Genome-wide identification of molecular pathways and biomarkers in response to arsenic exposure in zebrafish liver

Abstract

Inorganic arsenic is a worldwide metalloid pollutant in environment. Although extensive studies on arsenic-induced toxicity have been conducted using in vivo and in vitro models, the exact molecular mechanism of arsenate toxicity remains elusive. Here, the RNA-SAGE (serial analysis of gene expression) sequencing technology was used to analyse hepatic response to arsenic exposure at the transcriptome level. Based on more than 12 million SAGE tags mapped to zebrafish genes, 1,444 differentially expressed genes (750 up-regulated and 694 down-regulated) were identified from a relatively abundant transcripts (>10 TPM [transcripts per million]) based on minimal two-fold change. By gene ontology analyses, these differentially expressed genes were significantly enriched in several major biological processes including oxidation reduction, translation, iron ion transport, cell redox, homeostasis, etc. Accordingly, the main pathways disturbed include metabolic pathways, proteasome, oxidative phosphorylation, cancer, etc. Ingenity Pathway Analysis further revealed a network with four important upstream factors or hub genes, including Jun, Kras, APoE and Nr2f2. The network indicated apparent molecular events involved in oxidative stress, carcinogenesis, and metabolism. In order to identify potential biomarker genes for arsenic exposure, 27 out of 29 up-regulated transcripts were validated by RT-qPCR analysis in pooled RNA samples. Among these, 14 transcripts were further confirmed for up-regulation by a lower dosage of arsenic in majority of individual zebrafish. Finally, at least four of these genes, frh3 (ferrintin H3), mgst1 (microsomal glutathione S-transferase-like), cmbl (carboxymethylenebutenolidase homolog) and slc40a1 (solute carrier family 40 [iron-regulated transporter], member 1) could be confirmed in individual medaka fish similarly treated by arsenic; thus, these four genes might be robust arsenic biomarkers across species. Thus, our work represents the first comprehensive investigation of molecular mechanism of asenic toxicity and genome-wide search for potential biomarkers for arsenic exposure.

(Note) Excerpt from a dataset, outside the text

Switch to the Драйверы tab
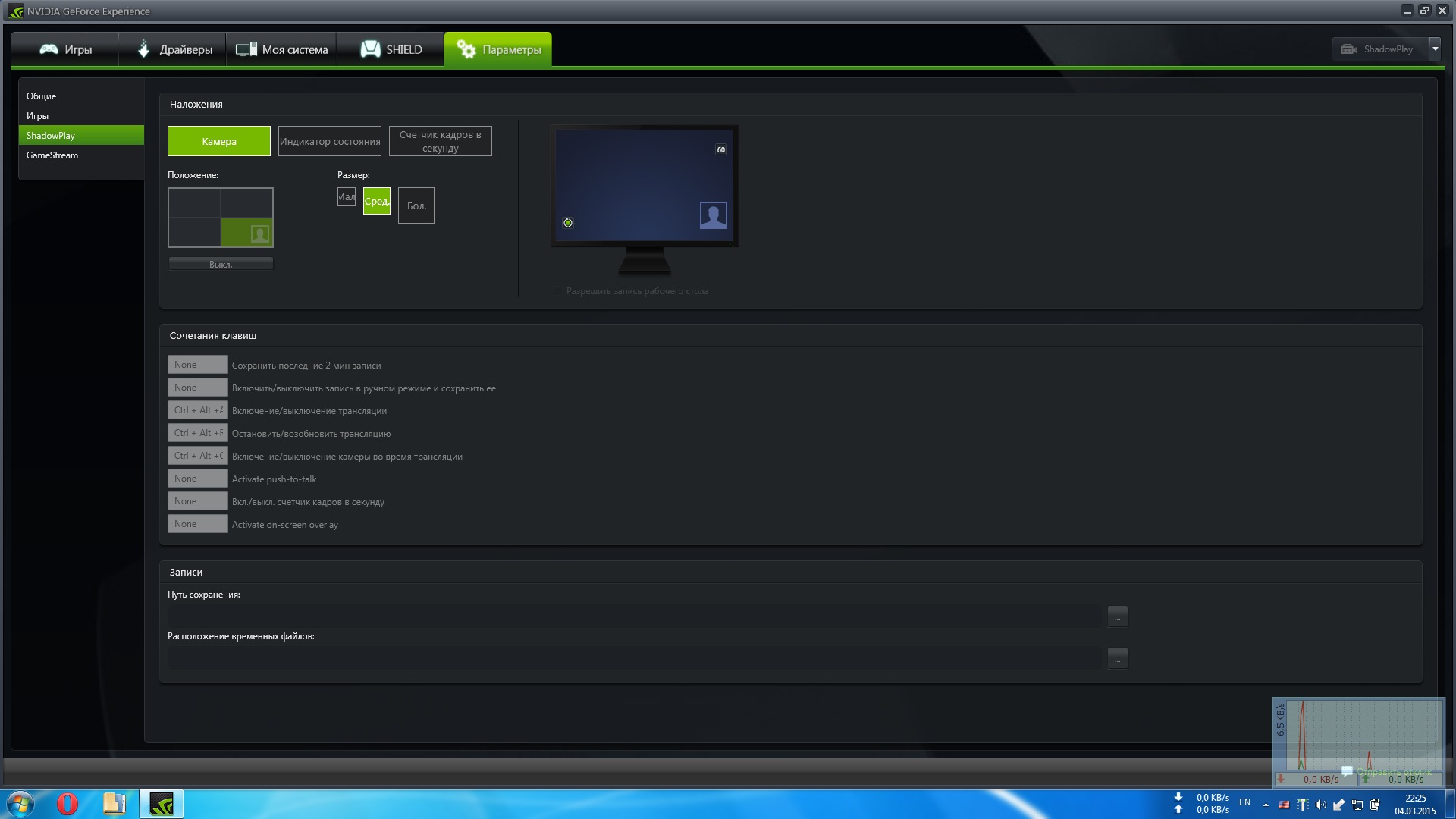The width and height of the screenshot is (1456, 819). pos(173,50)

Figure 1. Comparison of transcriptomic profiles between arsenic-treated and control groups.

(A) Distribution of transcript entries and total transcript counts in both arsenic-treated and control groups. The percentages of accumulated transcript counts or transcript entries are plotted over different transcript abundance categories. (B) Plot of transcript change fold (Y-axis) versus transcript TPM (X-axis) after arsenic exposure. Both axes are in log2 scale and TPM in the X-axis is based on the treatment group.

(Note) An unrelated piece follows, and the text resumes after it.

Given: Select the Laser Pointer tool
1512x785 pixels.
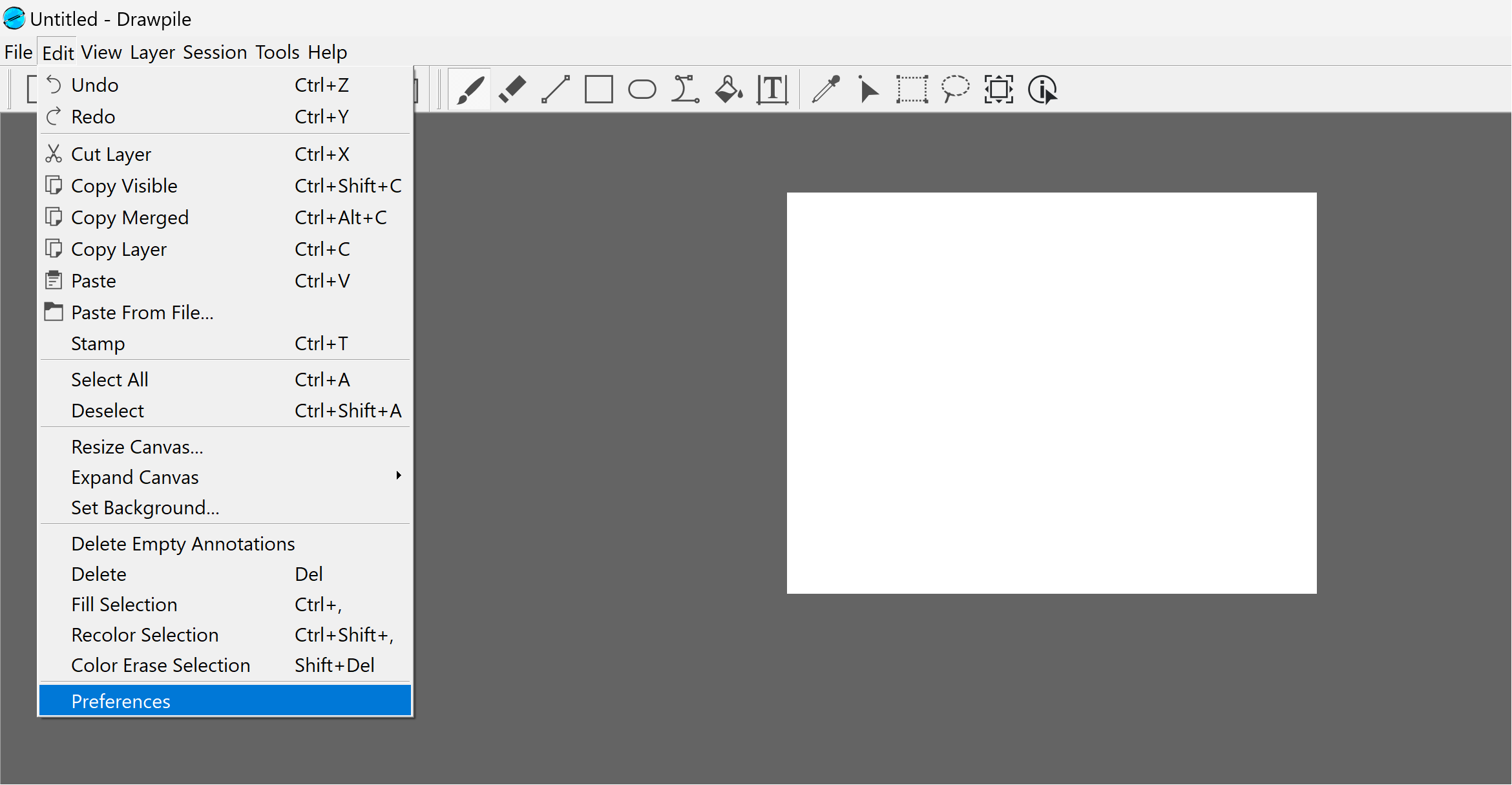Looking at the screenshot, I should click(868, 89).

Figure 2. Diseases inferred by IPA based on differentially expressed genes after arsenic exposure.

The bar chart shows the number of arsenic-deregulated genes matched in different disease or disorder categories and only top significant categories (P<0.01) were selected to show. The same gene may be assigned to more than one categories.

Figure 3. Key upstream regulator networks modulated by arsenic exposure.

The upstream network was generated by IPA and the networks indicate predicted upstream regulators and their downstream target genes presented in the differentially expressed gene set. Up-regulated genes are in red and down-regulated in green. Solid arrow lines represent direct interaction while dotted lines indirect intereaction.

Figure 4. Preliminary identification of potential biomarker genes for arsenic exposure.

Selected up-regulated genes by arsenic exposure were examined by RT-qPCR in individual zebrafish (A) and medaka (B) after treatment with arsenic. (A), Fold changes (log2 ratio) of 14 up-regulated genes measured by RT-qPCR. S1-S9, 9 individual zebrafish treated with 15 ppm sodium; 15 ppm, average of the 9 individual fish; 20 ppm, RT-qPCR measurement from the pooled RNA sample used for RNA-SAGE sequencing; SAGE, RNA-SAGE data for comparison (Log2 fold change). The 9 genes displayed dosage-dependent effect between 15 ppm and 20 ppm are indicated with asterisks. Zebrafish gene symbols and names are shown based on NCBI and underlined genes are annotated manually. (B), Average of fold changes (log2 ratio) of four validated medaka genes in 4 individual medaka fish. (C) Comparison of the expression of arsenic biomarker genes in other chemical treatments by hierarchical clustering heatmap. RNA-SAGE data from the current study (Arsenic) were compared with hepatic RNA-SAGE data from zebrafish treated with 5 µg/L 17β-estradiol (E2), 5 µg/L 11-keto testosterone (KT11) or 10 nM 2,3,7,8-tetrachlorodibenzo-p-dioxin (TCDD). The left clustering is based on the 14 genes identified from zebrafish and the right based on the four genes from both zebrafish and medaka.